## What is expected
Could you copy every record below exactly as it is written?

◇ ◇ ◇ ◇ ◇ ◇ ◇

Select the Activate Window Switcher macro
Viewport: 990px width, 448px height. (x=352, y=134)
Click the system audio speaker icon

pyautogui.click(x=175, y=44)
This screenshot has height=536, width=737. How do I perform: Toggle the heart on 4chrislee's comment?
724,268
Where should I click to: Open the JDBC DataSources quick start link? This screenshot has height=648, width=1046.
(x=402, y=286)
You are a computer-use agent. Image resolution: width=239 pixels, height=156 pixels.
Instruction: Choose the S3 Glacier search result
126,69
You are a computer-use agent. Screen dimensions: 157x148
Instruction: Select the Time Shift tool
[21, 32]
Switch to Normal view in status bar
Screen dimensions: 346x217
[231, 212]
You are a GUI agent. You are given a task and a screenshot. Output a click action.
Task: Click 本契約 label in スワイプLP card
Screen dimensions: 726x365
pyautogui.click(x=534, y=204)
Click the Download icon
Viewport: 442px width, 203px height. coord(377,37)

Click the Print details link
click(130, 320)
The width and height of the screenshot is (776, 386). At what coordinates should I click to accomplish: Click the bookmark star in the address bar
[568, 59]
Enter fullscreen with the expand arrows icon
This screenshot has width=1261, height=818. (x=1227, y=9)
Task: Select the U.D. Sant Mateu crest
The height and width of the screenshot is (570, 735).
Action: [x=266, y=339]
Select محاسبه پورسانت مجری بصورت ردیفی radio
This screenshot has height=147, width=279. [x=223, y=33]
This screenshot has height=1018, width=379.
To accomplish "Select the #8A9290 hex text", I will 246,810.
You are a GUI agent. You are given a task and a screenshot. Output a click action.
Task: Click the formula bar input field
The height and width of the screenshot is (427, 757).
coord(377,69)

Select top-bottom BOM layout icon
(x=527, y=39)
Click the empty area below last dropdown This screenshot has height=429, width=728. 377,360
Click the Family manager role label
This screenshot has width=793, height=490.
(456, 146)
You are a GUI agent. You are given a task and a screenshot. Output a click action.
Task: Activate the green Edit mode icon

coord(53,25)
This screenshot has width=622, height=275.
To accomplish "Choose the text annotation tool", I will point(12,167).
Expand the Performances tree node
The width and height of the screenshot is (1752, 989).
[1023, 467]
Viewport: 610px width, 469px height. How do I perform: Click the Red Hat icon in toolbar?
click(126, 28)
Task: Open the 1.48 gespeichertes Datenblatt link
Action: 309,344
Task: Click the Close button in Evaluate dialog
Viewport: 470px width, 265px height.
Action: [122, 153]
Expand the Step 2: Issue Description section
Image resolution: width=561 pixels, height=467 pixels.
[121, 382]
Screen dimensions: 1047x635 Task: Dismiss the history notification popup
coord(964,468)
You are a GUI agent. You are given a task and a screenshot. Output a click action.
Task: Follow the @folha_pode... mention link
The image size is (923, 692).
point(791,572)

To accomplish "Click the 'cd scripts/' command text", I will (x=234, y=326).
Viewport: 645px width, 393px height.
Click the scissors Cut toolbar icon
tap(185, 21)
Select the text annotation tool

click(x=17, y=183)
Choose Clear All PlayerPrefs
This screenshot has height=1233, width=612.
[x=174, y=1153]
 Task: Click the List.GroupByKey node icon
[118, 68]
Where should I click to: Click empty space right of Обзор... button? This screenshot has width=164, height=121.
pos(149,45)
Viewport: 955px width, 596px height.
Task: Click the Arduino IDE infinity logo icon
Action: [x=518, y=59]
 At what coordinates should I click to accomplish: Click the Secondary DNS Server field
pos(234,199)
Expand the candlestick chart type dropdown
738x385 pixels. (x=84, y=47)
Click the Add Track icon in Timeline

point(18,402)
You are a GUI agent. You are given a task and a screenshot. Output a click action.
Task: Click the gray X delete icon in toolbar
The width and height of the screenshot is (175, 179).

◇ ◇ ◇ ◇ ◇ ◇ ◇

## Answer section
Select the Activate Window Switcher macro
Viewport: 990px width, 448px height. (x=352, y=134)
Click the system audio speaker icon

pyautogui.click(x=175, y=44)
This screenshot has height=536, width=737. How do I perform: Toggle the heart on 4chrislee's comment?
724,268
Where should I click to: Open the JDBC DataSources quick start link? This screenshot has height=648, width=1046.
(x=402, y=286)
You are a computer-use agent. Image resolution: width=239 pixels, height=156 pixels.
Instruction: Choose the S3 Glacier search result
126,69
You are a computer-use agent. Screen dimensions: 157x148
Instruction: Select the Time Shift tool
[21, 32]
Switch to Normal view in status bar
Screen dimensions: 346x217
[231, 212]
You are a GUI agent. You are given a task and a screenshot. Output a click action.
Task: Click 本契約 label in スワイプLP card
Screen dimensions: 726x365
pyautogui.click(x=534, y=204)
Click the Download icon
Viewport: 442px width, 203px height. coord(377,37)

Click the Print details link
click(130, 320)
The width and height of the screenshot is (776, 386). At what coordinates should I click to accomplish: Click the bookmark star in the address bar
[568, 59]
Enter fullscreen with the expand arrows icon
This screenshot has width=1261, height=818. (x=1227, y=9)
Task: Select the U.D. Sant Mateu crest
The height and width of the screenshot is (570, 735).
Action: [x=266, y=339]
Select محاسبه پورسانت مجری بصورت ردیفی radio
This screenshot has height=147, width=279. [x=223, y=33]
This screenshot has height=1018, width=379.
To accomplish "Select the #8A9290 hex text", I will 246,810.
You are a GUI agent. You are given a task and a screenshot. Output a click action.
Task: Click the formula bar input field
The height and width of the screenshot is (427, 757).
coord(377,69)

Select top-bottom BOM layout icon
(x=527, y=39)
Click the empty area below last dropdown This screenshot has height=429, width=728. 377,360
Click the Family manager role label
This screenshot has width=793, height=490.
(456, 146)
You are a GUI agent. You are given a task and a screenshot. Output a click action.
Task: Activate the green Edit mode icon

coord(53,25)
This screenshot has width=622, height=275.
To accomplish "Choose the text annotation tool", I will point(12,167).
Expand the Performances tree node
The width and height of the screenshot is (1752, 989).
[1023, 467]
Viewport: 610px width, 469px height. How do I perform: Click the Red Hat icon in toolbar?
click(126, 28)
Task: Open the 1.48 gespeichertes Datenblatt link
Action: 309,344
Task: Click the Close button in Evaluate dialog
Viewport: 470px width, 265px height.
Action: [122, 153]
Expand the Step 2: Issue Description section
Image resolution: width=561 pixels, height=467 pixels.
[121, 382]
Screen dimensions: 1047x635 Task: Dismiss the history notification popup
coord(964,468)
You are a GUI agent. You are given a task and a screenshot. Output a click action.
Task: Follow the @folha_pode... mention link
The image size is (923, 692).
point(791,572)

To accomplish "Click the 'cd scripts/' command text", I will (x=234, y=326).
Viewport: 645px width, 393px height.
Click the scissors Cut toolbar icon
tap(185, 21)
Select the text annotation tool

click(x=17, y=183)
Choose Clear All PlayerPrefs
This screenshot has height=1233, width=612.
[x=174, y=1153]
 Task: Click the List.GroupByKey node icon
[118, 68]
Where should I click to: Click empty space right of Обзор... button? This screenshot has width=164, height=121.
pos(149,45)
Viewport: 955px width, 596px height.
Task: Click the Arduino IDE infinity logo icon
Action: [x=518, y=59]
 At what coordinates should I click to accomplish: Click the Secondary DNS Server field
pos(234,199)
Expand the candlestick chart type dropdown
738x385 pixels. (x=84, y=47)
Click the Add Track icon in Timeline

point(18,402)
You are a GUI agent. You are given a task and a screenshot. Output a click action.
Task: Click the gray X delete icon in toolbar
The width and height of the screenshot is (175, 179).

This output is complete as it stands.